The biggest names in sports betting are not waiting for regulators to set the terms. FanDuel, DraftKings and Fanatics Sportsbook have poured $41 million into Win for America, a new super PAC designed to help shape the rules for an industry that is still being defined state by state.
Federal Election Commission filings showed FanDuel gave $19.5 million, DraftKings’ parent company contributed $17.5 million and a Fanatics subsidiary added $4 million. Later reports put the committee’s total at about $48 million after Bet365 joined the effort. Win for America has also been described as backing a network of state-level political committees, giving the sportsbooks a way to spread money into local races where gambling policy is often decided.
That spending is already landing in contested primaries. Reports said the committee had put more than $20 million into primary elections in at least six states, including Texas and Georgia, where sports betting is still illegal. The point is not only expansion. It is leverage. By funding candidates and committees early, the industry is trying to influence how states approach advertising limits, tax rates, consumer protections and problem-gambling safeguards before those rules harden.

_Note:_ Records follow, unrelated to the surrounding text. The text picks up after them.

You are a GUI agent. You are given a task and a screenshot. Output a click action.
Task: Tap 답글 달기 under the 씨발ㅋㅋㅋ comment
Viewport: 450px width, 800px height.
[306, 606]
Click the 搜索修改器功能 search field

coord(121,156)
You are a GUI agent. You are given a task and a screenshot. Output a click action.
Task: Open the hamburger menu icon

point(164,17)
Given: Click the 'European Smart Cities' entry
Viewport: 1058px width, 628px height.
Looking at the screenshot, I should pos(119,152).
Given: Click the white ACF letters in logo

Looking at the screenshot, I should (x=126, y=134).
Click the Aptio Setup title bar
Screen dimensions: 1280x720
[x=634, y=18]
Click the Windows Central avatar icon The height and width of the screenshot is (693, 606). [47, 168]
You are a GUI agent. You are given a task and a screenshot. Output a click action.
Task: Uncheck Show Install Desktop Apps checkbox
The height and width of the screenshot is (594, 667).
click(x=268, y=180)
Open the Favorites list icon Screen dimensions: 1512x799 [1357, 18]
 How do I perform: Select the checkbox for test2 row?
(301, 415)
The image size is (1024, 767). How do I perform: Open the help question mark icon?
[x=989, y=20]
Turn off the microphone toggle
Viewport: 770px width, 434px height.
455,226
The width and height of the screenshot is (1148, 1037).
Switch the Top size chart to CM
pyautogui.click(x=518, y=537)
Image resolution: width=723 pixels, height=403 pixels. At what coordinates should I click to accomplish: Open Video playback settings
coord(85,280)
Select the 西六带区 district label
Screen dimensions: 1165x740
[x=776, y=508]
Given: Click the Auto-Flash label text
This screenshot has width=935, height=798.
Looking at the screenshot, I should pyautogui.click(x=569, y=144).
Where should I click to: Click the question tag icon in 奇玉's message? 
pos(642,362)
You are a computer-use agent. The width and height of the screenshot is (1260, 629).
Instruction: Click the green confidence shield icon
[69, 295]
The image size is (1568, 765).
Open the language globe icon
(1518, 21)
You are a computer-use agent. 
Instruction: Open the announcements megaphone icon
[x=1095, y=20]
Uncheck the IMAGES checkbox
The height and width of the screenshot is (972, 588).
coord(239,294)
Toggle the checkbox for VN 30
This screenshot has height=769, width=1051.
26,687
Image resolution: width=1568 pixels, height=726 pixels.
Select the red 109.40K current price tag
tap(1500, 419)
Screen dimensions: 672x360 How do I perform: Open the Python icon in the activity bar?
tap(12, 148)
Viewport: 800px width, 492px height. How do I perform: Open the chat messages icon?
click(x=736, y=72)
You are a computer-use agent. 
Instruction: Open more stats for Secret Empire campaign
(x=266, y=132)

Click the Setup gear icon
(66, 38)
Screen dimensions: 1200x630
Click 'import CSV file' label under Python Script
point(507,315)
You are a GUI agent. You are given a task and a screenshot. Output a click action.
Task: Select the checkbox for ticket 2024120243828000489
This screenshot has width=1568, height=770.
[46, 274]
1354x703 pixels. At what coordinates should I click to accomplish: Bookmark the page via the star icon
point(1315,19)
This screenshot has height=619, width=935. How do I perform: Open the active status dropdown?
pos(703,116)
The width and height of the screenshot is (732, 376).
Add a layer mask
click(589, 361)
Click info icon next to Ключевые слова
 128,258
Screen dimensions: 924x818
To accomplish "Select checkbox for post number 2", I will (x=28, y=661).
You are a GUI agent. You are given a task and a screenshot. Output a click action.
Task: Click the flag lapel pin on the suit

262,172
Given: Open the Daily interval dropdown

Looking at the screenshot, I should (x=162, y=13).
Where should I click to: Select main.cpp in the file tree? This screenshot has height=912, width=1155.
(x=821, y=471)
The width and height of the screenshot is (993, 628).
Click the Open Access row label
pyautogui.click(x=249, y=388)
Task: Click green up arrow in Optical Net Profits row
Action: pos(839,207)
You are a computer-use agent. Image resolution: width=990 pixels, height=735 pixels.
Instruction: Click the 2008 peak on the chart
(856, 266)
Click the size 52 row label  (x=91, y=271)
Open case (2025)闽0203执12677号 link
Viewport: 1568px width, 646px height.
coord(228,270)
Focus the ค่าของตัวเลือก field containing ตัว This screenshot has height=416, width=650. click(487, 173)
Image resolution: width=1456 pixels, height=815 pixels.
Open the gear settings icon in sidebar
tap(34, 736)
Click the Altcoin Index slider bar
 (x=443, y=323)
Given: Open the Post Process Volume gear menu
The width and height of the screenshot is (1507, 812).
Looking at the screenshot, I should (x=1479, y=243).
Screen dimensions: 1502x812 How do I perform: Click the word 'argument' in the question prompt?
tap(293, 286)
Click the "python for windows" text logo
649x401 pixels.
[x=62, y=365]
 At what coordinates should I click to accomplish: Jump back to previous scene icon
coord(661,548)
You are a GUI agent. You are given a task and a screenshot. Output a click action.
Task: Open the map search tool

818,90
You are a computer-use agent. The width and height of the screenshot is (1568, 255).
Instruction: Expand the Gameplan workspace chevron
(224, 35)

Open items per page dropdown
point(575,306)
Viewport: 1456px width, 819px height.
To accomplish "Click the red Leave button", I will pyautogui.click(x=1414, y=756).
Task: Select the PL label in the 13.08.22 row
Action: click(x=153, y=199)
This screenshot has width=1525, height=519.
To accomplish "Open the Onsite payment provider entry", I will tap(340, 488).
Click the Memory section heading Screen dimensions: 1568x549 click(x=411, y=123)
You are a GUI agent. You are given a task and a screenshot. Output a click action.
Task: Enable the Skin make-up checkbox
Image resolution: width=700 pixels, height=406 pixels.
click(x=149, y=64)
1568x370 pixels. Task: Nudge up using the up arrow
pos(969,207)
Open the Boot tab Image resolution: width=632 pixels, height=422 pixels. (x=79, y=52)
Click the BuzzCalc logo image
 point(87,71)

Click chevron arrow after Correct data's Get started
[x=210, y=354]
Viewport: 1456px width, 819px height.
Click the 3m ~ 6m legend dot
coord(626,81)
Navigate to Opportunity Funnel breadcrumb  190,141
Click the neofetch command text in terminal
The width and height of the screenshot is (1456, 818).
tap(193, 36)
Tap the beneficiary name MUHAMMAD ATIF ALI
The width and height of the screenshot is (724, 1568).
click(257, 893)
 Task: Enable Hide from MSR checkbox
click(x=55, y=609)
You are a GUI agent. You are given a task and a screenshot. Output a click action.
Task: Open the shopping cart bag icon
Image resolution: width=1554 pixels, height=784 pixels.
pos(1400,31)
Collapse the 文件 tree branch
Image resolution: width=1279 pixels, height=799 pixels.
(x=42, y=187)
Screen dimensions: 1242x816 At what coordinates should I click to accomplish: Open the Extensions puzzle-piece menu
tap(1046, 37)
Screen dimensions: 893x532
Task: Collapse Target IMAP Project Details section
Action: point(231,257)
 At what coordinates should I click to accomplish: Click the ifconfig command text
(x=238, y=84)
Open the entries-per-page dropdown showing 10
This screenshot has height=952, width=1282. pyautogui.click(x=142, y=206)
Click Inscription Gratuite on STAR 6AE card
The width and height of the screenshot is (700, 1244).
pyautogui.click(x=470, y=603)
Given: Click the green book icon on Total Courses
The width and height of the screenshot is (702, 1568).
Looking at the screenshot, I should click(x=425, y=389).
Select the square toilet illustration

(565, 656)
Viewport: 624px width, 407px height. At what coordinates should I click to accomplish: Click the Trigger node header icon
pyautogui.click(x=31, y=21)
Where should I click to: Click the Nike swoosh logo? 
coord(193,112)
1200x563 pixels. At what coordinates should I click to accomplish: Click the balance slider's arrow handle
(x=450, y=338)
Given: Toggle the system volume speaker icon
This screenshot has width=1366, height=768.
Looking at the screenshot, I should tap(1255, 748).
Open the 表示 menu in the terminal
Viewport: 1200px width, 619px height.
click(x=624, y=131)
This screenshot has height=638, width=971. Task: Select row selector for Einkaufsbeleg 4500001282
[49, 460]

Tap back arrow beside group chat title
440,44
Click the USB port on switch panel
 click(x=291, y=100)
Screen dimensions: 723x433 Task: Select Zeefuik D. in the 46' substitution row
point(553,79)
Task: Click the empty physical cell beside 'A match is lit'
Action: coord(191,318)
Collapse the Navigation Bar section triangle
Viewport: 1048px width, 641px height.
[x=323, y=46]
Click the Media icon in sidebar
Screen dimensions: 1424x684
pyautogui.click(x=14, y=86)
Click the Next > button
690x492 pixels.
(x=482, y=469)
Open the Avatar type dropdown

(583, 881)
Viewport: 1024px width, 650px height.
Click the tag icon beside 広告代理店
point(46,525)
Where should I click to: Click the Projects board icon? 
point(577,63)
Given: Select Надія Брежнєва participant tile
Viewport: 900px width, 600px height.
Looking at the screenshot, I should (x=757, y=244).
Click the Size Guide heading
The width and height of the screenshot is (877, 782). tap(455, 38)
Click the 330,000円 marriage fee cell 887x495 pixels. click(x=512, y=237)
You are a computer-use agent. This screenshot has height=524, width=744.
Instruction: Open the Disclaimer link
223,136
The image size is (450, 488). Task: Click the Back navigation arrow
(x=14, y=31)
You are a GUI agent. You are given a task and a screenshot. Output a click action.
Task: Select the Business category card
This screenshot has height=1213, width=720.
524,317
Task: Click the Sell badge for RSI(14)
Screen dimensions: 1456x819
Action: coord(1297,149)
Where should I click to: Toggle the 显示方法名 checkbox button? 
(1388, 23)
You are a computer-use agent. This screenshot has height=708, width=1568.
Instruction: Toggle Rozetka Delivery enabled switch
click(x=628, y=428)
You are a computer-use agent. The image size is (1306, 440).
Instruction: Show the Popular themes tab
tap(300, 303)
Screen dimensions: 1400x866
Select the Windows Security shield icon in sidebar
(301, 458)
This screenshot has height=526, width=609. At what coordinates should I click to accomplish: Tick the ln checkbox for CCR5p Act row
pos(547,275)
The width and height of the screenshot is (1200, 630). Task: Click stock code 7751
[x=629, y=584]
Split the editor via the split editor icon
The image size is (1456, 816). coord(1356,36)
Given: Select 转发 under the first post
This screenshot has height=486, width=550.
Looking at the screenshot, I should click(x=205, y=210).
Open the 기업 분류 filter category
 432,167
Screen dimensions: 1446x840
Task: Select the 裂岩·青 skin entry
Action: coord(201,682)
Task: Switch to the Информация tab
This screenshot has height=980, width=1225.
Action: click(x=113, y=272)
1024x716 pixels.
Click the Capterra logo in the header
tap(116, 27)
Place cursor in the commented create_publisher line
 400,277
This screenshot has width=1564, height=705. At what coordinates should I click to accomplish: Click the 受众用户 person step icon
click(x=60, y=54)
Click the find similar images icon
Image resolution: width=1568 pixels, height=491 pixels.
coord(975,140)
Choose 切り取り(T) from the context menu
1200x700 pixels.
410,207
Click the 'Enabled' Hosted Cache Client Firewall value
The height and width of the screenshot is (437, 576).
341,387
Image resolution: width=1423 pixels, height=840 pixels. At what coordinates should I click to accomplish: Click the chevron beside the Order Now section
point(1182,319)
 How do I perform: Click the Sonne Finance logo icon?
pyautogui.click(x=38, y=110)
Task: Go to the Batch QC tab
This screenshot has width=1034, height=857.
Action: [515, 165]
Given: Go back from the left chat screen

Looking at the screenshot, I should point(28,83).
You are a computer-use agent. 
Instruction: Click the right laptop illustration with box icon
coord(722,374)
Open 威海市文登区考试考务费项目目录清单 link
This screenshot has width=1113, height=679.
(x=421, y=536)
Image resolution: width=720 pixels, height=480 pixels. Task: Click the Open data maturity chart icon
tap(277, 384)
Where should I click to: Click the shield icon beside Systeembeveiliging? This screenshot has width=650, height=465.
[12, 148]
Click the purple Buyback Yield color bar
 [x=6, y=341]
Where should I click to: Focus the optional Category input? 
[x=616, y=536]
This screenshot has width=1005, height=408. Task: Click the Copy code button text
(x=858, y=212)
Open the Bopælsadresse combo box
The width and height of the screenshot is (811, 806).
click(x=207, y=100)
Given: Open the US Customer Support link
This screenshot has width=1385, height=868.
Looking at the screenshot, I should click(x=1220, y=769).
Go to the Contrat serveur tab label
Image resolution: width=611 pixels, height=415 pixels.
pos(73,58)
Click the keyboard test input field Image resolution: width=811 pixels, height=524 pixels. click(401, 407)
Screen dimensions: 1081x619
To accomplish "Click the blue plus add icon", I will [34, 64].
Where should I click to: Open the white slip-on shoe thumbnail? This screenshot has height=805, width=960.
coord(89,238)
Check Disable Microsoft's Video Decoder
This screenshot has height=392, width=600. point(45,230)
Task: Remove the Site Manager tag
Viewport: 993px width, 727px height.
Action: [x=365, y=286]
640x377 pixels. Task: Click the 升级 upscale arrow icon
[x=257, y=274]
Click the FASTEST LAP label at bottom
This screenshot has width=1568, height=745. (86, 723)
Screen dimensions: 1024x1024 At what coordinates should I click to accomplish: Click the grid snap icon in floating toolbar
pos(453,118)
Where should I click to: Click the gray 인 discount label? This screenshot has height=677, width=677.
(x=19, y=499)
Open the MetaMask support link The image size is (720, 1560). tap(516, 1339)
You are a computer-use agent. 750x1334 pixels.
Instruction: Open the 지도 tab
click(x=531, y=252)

The campaign money arrives as the legal betting market keeps expanding after the 2018 Supreme Court decision that opened the door for states to legalize sports wagering. It also comes as traditional sportsbooks face new pressure from prediction markets such as Kalshi and Polymarket, which have become part of the competition for betting dollars and political influence. The result is a broader fight over who gets to define the market, and on what terms.
Ohio has become one of the clearest battlegrounds. Republican lawmakers there have proposed sweeping restrictions that would ban online and phone gambling, block credit-card betting and rein in advertising, a sign that the political mood around sports wagering is shifting even in states where betting is already legal. The conflict now reaches well beyond odds and promotions. It is about whether a fast-growing gambling industry can keep writing the playbook while public health advocates, lawmakers and regulators try to slow it down.